Locate every line below that contains the word "timestamp" and copy it.

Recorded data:

# # #

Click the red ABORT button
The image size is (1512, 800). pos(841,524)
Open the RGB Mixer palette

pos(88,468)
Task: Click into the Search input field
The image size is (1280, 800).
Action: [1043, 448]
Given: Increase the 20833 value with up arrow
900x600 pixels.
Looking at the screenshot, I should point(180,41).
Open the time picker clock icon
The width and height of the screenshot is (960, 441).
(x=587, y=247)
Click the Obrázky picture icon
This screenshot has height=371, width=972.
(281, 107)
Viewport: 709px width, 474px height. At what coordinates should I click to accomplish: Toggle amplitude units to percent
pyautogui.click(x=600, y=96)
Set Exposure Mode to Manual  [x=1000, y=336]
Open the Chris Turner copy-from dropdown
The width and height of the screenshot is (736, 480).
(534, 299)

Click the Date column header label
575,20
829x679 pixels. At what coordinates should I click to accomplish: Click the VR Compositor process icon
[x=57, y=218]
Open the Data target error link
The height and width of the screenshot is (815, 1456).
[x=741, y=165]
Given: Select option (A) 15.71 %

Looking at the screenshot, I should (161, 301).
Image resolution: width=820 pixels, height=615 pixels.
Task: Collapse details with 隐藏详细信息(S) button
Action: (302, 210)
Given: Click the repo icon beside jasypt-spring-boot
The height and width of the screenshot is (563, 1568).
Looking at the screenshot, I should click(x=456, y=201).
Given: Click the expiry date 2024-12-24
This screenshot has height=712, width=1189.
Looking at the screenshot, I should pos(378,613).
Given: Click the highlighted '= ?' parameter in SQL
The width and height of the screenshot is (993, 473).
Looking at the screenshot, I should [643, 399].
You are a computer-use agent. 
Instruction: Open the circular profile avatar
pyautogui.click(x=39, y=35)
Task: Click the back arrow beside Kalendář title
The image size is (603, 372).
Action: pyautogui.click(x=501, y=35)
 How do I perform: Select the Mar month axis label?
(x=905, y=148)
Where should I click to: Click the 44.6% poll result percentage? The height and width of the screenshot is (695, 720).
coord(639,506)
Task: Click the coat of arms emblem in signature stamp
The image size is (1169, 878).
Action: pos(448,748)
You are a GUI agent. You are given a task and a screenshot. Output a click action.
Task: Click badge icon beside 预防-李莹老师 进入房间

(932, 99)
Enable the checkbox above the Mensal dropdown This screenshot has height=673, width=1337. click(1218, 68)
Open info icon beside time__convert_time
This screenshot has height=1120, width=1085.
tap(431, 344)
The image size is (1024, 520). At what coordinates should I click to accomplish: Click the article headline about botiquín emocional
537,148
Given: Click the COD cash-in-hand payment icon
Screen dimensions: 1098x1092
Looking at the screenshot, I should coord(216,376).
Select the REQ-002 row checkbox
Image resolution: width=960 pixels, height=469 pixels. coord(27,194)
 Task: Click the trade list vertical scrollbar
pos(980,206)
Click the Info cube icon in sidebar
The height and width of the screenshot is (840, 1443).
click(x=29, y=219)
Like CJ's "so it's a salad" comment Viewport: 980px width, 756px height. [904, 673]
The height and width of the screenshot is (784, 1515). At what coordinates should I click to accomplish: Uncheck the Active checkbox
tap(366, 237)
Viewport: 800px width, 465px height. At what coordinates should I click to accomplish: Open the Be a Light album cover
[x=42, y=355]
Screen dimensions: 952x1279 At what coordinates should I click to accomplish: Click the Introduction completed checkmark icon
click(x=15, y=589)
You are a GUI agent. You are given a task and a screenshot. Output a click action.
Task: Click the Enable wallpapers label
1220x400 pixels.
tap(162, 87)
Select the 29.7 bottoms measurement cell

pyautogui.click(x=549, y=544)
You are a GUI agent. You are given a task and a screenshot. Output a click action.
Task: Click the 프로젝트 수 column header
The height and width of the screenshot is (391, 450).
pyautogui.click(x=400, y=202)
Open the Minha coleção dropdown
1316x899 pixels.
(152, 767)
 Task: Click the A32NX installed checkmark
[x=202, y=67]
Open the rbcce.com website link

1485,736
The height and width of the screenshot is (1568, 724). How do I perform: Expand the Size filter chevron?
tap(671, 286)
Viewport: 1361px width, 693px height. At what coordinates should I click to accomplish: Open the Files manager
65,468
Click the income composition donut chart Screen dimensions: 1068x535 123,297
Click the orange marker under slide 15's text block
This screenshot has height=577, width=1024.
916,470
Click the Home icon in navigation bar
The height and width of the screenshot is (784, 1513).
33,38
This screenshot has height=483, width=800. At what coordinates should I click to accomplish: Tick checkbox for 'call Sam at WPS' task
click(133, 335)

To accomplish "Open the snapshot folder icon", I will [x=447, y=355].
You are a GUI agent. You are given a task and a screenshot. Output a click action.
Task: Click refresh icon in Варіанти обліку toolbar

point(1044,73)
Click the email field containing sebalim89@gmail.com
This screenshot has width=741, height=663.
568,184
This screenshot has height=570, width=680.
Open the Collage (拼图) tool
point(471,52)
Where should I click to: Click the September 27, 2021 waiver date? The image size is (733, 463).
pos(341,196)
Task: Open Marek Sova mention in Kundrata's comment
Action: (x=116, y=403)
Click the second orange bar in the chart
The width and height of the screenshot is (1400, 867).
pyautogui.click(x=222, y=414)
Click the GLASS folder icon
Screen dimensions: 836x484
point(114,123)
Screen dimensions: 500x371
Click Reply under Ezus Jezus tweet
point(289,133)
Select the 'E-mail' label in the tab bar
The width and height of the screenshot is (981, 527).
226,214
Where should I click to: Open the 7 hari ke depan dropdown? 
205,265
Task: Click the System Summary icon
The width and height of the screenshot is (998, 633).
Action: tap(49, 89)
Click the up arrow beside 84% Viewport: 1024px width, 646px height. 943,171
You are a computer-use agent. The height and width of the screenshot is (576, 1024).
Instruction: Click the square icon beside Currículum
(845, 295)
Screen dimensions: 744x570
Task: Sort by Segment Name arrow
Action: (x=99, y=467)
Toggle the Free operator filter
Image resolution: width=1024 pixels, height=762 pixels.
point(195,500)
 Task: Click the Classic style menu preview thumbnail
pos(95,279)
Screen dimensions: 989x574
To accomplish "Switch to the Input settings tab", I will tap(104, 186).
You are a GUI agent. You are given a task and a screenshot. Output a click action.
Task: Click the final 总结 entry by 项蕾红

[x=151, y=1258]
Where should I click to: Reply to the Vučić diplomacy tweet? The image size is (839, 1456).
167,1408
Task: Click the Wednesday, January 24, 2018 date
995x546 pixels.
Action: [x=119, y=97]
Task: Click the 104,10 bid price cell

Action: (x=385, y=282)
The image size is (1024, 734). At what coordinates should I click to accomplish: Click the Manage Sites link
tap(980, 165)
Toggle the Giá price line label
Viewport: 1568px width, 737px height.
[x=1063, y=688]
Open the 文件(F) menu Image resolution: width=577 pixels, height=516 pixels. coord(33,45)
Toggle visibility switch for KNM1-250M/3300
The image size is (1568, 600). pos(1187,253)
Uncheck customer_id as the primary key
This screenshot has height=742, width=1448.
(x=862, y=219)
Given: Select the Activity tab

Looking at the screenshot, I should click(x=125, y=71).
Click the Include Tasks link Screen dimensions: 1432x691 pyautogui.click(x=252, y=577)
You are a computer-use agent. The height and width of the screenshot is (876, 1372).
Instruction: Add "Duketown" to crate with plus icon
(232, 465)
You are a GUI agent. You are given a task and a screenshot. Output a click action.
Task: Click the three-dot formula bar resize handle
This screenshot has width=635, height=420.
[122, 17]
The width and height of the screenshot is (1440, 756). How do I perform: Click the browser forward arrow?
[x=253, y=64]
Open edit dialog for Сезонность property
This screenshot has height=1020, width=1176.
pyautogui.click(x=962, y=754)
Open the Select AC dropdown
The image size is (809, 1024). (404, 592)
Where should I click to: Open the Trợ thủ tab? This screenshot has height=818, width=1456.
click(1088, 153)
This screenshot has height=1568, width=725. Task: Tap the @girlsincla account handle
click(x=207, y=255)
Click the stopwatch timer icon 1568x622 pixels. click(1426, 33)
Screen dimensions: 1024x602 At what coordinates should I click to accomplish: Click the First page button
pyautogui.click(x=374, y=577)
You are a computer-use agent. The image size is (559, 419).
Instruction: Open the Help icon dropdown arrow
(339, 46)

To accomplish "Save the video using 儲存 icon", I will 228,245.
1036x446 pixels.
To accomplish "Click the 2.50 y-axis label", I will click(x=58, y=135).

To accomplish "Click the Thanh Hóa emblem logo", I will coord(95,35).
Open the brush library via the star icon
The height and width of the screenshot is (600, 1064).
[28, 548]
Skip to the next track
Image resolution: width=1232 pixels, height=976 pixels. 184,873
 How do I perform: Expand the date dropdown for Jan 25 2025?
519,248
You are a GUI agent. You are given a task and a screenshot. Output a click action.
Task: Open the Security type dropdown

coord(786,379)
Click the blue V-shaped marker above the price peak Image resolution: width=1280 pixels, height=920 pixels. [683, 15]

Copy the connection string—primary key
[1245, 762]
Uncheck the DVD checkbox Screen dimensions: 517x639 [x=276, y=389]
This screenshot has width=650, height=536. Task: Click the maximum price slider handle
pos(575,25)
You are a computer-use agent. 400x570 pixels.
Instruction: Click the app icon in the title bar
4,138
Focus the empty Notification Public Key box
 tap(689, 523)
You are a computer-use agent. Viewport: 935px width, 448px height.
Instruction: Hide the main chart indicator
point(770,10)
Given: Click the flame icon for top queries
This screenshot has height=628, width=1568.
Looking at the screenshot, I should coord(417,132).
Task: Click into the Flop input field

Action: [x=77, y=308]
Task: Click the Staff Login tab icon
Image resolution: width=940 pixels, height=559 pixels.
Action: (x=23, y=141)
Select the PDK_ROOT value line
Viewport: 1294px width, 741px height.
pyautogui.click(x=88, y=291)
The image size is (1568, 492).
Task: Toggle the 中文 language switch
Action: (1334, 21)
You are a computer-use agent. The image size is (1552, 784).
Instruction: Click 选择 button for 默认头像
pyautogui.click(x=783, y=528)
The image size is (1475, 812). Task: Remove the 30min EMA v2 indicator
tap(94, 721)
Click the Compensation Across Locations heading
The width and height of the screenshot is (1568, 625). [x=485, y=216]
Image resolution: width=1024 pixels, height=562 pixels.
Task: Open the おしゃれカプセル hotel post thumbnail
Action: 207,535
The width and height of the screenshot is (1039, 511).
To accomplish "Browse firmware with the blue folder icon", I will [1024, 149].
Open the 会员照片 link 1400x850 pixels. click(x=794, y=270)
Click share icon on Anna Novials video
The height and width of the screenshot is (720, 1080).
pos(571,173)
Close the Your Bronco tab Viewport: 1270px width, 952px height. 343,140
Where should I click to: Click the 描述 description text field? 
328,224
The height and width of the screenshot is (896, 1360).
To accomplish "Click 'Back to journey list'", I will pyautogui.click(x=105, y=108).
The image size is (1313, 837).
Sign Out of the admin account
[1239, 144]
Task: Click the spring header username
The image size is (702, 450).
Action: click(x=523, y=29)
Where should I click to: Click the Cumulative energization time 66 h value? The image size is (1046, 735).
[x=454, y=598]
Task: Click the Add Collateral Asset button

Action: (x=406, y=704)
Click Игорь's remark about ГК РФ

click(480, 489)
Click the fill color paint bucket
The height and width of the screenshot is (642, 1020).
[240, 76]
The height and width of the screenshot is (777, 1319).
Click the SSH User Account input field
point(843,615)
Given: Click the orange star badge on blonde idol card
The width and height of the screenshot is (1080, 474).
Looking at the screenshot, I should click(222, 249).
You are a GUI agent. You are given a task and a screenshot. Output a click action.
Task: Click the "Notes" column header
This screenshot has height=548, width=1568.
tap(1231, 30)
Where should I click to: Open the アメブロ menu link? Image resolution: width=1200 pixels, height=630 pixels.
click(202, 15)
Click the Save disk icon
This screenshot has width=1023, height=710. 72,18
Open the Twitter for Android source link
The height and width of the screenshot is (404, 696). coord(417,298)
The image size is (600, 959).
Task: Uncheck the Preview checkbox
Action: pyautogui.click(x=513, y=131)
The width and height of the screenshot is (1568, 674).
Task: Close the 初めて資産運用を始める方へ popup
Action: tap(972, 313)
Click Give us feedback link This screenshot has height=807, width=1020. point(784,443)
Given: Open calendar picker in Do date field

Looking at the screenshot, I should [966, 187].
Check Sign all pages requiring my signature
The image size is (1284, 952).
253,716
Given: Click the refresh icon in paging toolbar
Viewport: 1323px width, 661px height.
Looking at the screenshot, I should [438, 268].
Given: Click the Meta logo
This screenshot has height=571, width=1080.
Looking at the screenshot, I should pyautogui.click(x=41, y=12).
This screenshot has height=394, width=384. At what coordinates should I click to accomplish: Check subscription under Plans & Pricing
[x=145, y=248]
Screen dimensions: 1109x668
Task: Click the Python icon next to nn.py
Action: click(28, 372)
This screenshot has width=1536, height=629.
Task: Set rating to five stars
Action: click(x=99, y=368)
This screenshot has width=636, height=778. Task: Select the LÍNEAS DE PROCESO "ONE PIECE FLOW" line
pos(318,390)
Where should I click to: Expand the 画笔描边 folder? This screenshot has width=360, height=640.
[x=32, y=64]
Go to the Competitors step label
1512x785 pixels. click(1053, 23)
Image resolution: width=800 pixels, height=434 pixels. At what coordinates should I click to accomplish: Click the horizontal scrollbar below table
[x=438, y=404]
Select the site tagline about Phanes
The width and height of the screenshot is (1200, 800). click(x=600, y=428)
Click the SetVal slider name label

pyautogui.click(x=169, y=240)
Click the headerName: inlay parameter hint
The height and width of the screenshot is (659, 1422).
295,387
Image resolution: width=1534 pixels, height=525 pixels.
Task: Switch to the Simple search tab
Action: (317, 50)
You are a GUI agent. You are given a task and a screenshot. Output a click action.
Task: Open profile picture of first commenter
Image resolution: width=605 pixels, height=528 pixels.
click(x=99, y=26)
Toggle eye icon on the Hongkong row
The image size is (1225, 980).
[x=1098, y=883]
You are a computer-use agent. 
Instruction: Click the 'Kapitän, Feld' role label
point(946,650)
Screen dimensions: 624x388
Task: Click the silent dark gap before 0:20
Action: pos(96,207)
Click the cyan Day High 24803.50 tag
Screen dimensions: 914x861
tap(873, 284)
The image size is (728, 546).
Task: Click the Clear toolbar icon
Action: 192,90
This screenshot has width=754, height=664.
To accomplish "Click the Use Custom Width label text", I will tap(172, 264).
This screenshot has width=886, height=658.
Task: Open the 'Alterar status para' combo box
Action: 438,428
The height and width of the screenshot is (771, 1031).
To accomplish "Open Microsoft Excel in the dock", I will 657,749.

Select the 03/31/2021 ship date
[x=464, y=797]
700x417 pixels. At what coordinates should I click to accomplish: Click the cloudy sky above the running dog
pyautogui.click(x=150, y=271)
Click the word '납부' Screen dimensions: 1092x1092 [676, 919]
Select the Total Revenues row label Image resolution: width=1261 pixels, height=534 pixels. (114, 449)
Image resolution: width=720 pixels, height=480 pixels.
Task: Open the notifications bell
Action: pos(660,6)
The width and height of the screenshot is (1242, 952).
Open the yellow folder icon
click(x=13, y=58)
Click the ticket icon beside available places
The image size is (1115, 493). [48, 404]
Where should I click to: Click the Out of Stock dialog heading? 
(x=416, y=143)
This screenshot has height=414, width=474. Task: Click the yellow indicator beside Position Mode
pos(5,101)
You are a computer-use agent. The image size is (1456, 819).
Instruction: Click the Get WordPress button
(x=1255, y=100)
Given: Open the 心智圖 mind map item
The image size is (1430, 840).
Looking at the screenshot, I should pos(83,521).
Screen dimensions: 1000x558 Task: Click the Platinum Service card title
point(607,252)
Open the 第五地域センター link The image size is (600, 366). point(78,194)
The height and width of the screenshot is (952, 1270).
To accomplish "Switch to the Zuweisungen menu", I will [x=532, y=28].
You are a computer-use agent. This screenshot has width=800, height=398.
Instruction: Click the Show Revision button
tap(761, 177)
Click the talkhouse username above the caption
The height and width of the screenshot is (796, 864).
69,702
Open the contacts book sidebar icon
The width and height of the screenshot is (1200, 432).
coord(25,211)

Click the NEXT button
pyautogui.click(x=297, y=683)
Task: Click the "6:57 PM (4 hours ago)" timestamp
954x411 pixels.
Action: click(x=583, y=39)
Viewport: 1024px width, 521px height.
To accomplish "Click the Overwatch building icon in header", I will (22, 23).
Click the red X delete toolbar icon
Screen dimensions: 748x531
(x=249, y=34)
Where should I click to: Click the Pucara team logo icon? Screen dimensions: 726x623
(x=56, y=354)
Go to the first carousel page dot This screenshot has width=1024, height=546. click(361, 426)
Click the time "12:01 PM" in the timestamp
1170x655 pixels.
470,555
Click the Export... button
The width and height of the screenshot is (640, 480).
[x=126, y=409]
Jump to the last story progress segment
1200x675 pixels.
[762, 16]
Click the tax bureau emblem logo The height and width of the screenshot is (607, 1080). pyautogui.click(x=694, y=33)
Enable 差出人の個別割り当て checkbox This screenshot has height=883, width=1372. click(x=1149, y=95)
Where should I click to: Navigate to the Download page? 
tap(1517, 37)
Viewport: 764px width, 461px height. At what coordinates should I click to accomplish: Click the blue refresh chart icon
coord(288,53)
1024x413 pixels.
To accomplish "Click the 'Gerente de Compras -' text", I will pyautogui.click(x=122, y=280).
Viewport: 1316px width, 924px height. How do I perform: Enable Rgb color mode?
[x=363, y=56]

# # #

:: EXERCISE ANSWER ::
Task: Click the "6:57 PM (4 hours ago)" timestamp
Click the time "12:01 PM" in the timestamp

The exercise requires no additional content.